Nuestro amigo Pepe era un pastor de los de antes, de los que permanecían días y semanas a cargo de sus vacas y las de su sobrino, Javier, en aquella prehistórica cabaña, arrimada a la peña, y con el robusto fresno que nuestro hombre plantó la víspera de marcharse a Bélgica.
Conocía aquel entorno como pocos, y a él acudían guardas forestales, biólogos, montañeros y aprendices de novelistas como nosotros. Porque todo lo sabía, y con precisión. Lobos, urogallos, ginetas, y hasta si algún oso había pasado por el entorno.
De poca estatura, pero se le ve fuerte, a juzgar por las carreras que se pega en pos de sus animales, acompañado de su fiel perro pastor alemán.
Traemos este preámbulo de introducción para que se vea la personalidad de nuestro hombre.
Llegada la finalización de la temporada de pastoreo, cuando las nieves se sienten cerca, con su navaja escribía una dedicatoria de despedida, en cualquier castaño o haya que tuviera a mano. Y asi descubrimos muchos de los árboles de Purupintu con un texto o dibujo, haciendo alusión a su ausencia.
Pepe y su cabaña
“Me voy. Ya no subo mas”, 2007. “Esta vez de verdad. Voy al asilo”, 2008. “Me despido de ti, Purupintu”, 2011.
Él siempre volvía a ver sus montañas y sus árboles, pero los años son implacables, y llevaba un tiempo recluido en su casa de Orlé, hasta que sus familiares optaron por llevarlo a donde tantas veces dijo que iría: al asilo, como se refería a las residencias geriátricas en sus vaticinios. “Vengo aquí a morirme”, me dice. Y yo le contesto que cuando le toque, pero no deja en las paredes ningún escrito, como hacía en los árboles.
Mantuve una larga charla una guapa tarde de primavera, y aproveché para que me contase un poco su vida. Le lleve dos libros, donde salía retratado durmiendo en un jergón de helechos, y su neolítica cabaña. Miró con atención las imágenes. “¿Este soy yo?”. Sí, eres tú. Grabamos la charla, porque yo sabía que sería la última, y con las dos grabaciones, con 15 años de por medio, montamos un documental, que fue el que proyectamos para todos los internos y personal de la residencia de Rioseco, con Pepe Santos de protagonista principal.
En aquella sala llena de sillas de ruedas, y taca taca´s, se habilitó el patio de butacas, y tras una primera explicación de lo que iban a ver, y mientras duró el documental, allí no pestañeo nadie.

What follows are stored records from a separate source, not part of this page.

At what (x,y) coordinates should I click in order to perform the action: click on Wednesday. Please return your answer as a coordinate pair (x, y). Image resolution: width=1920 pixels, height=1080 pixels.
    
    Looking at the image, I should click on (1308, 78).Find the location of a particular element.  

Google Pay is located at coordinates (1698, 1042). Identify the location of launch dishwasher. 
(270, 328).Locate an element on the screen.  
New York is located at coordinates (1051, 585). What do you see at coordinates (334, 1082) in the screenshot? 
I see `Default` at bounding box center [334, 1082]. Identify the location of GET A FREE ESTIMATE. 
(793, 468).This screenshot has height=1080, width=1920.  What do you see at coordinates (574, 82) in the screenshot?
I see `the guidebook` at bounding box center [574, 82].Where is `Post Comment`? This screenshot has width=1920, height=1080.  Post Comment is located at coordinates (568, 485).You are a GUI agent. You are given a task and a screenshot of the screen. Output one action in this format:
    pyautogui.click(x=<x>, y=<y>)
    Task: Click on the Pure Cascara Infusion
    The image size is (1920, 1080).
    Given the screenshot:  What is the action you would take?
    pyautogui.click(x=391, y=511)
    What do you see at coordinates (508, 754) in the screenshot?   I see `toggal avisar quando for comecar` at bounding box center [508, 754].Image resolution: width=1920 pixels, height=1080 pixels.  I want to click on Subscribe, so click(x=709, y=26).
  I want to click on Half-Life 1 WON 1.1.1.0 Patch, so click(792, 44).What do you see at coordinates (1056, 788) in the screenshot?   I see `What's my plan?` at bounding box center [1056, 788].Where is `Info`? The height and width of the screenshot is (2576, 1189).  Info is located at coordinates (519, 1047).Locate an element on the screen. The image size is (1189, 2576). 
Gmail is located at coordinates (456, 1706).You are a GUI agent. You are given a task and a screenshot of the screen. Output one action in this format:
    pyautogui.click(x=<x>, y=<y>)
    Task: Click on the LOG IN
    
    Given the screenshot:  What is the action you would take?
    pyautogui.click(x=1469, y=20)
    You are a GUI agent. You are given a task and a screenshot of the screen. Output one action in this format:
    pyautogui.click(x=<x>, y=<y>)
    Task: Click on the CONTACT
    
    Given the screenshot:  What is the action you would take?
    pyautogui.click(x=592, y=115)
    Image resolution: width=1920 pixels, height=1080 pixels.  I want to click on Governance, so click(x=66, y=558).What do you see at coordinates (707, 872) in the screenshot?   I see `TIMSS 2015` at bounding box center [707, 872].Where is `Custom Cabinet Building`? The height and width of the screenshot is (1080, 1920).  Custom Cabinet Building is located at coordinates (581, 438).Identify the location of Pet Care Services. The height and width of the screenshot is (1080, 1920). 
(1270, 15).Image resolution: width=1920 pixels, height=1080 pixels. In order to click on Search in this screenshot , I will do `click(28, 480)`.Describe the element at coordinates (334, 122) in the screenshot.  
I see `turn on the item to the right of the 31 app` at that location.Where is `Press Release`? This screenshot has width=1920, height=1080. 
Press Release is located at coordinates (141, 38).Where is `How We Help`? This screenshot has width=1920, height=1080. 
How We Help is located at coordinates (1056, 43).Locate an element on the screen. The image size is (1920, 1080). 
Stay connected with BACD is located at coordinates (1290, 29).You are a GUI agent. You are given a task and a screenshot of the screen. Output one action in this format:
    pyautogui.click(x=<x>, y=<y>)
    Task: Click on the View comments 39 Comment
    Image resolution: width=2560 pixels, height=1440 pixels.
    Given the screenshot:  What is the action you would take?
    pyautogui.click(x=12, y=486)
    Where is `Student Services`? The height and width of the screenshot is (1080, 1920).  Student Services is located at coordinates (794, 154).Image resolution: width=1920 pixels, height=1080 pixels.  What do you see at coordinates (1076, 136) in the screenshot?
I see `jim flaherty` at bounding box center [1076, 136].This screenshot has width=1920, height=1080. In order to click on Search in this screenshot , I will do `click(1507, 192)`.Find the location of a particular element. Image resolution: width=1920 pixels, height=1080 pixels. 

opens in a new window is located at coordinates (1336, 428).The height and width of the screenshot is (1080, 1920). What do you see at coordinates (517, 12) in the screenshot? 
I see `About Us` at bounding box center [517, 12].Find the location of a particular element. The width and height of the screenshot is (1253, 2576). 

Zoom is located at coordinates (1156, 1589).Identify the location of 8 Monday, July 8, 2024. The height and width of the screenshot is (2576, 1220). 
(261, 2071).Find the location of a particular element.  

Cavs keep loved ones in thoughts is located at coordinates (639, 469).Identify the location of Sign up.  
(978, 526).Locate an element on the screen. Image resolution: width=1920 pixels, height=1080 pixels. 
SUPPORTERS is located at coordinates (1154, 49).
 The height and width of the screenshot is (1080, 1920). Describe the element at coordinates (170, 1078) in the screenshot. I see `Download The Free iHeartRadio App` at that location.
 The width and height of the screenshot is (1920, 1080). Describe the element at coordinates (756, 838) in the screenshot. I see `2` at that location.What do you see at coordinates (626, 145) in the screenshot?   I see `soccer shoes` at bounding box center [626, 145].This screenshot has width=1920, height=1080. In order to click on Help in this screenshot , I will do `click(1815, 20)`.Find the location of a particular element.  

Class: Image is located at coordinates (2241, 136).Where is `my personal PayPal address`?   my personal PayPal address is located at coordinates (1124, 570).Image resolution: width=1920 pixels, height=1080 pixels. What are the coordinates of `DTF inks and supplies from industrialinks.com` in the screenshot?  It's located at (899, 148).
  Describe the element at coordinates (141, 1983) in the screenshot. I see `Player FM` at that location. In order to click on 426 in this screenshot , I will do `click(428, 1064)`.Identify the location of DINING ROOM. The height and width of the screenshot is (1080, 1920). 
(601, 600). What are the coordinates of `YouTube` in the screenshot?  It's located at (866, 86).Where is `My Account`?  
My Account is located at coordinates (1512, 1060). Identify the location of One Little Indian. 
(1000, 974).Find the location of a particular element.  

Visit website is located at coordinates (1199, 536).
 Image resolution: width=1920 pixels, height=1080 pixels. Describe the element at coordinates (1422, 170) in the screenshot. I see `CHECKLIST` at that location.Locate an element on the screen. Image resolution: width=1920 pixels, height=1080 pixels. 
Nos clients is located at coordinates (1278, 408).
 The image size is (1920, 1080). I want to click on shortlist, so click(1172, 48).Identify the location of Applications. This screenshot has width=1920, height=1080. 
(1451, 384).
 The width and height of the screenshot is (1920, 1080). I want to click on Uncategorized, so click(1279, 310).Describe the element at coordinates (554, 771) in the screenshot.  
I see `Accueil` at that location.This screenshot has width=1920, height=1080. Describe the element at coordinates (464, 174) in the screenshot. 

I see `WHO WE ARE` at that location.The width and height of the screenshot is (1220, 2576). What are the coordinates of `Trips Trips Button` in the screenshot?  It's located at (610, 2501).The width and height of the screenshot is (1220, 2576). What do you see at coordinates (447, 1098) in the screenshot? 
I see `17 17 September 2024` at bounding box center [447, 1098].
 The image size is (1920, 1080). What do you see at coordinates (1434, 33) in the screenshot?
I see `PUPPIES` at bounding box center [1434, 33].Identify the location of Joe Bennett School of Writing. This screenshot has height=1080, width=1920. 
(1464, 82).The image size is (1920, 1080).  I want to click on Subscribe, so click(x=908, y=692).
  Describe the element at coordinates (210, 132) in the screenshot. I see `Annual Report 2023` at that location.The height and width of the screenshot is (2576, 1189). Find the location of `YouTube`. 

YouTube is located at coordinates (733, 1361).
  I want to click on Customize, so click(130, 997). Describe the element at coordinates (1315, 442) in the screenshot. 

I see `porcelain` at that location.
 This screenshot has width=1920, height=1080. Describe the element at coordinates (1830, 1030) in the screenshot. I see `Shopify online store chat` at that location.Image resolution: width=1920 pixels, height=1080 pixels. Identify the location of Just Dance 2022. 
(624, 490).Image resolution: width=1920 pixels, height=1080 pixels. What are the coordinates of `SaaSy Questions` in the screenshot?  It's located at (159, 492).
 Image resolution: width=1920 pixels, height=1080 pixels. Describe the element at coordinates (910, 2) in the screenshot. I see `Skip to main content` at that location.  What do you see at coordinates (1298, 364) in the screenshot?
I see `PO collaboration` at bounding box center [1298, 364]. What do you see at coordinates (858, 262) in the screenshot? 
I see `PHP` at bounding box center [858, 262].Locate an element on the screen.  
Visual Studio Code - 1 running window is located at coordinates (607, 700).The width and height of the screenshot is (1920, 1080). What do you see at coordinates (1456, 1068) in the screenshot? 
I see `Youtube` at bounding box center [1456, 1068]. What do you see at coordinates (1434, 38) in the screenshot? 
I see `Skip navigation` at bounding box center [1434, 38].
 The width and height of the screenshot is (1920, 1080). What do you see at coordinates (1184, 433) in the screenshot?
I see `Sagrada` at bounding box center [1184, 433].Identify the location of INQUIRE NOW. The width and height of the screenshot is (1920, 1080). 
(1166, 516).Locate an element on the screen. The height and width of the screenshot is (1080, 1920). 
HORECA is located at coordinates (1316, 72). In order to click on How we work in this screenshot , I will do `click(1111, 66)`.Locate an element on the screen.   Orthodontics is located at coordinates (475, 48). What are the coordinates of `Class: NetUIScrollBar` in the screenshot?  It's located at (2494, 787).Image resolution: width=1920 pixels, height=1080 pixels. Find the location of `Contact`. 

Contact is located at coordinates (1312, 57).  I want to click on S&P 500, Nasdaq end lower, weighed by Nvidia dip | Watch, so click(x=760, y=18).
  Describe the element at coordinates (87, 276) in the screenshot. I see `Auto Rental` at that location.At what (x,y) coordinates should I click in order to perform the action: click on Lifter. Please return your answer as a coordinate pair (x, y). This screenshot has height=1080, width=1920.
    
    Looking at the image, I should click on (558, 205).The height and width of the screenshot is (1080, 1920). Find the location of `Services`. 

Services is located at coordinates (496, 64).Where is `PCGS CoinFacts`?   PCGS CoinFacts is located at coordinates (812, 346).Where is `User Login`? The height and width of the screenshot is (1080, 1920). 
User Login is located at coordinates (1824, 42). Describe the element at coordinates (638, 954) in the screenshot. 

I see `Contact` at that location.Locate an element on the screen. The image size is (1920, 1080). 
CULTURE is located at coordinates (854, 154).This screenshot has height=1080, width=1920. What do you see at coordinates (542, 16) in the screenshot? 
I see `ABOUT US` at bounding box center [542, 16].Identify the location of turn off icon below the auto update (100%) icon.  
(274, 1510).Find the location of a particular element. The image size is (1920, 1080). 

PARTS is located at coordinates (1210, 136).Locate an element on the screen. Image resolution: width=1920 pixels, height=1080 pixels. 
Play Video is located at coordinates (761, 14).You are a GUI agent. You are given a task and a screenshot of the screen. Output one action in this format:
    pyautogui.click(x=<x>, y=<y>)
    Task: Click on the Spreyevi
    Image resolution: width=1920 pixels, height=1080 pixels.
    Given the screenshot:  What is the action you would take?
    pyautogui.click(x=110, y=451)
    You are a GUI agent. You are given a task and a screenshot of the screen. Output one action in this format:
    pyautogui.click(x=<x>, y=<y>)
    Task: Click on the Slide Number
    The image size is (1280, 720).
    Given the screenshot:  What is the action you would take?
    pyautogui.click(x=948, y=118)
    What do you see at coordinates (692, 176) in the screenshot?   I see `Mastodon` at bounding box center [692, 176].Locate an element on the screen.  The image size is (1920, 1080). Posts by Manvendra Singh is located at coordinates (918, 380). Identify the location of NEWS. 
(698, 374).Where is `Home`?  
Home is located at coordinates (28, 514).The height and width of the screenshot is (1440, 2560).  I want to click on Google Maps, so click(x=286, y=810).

Se les hacía extraño ver a Pepe, en algunas secuencias y fotos, corriendo por la campera de Piedrafita, y a lo lejos los imponentes Picos de Europa y la Panda Moniellu, y ahora con miradas perplejas sentado en una silla especial, y pendiente de que lo muevan de un lugar a otro.
Mientras duró la proyección me iba fijando en las caras, y en los cansados ojos de aquellos abuelos y abuelas, que todavía se les adivinaba algún brillo, quizás recordando años mozos, que ellos también corrieron por camperas similares a las que contemplaban en la pantalla. Costó poco llevarles un rato de ilusión, y sobre todo ver la cara de Pepe Santos, actor principal de su vida.
Al final aquella despedida a sus árboles de Purupintu se cumplió, y ya su figura acompañada del perro no volverá a verse. Con él desaparece el pastor tradicional, conocedor del territorio y último habitante de aquellas humildes cabañas, por la que nunca volveremos a ver salir el humo de aquel guiso de “arroz colorao” con el que combatían el hambre y el cansancio. A veces lo hago en casa, pero no es lo mismo que en el monte.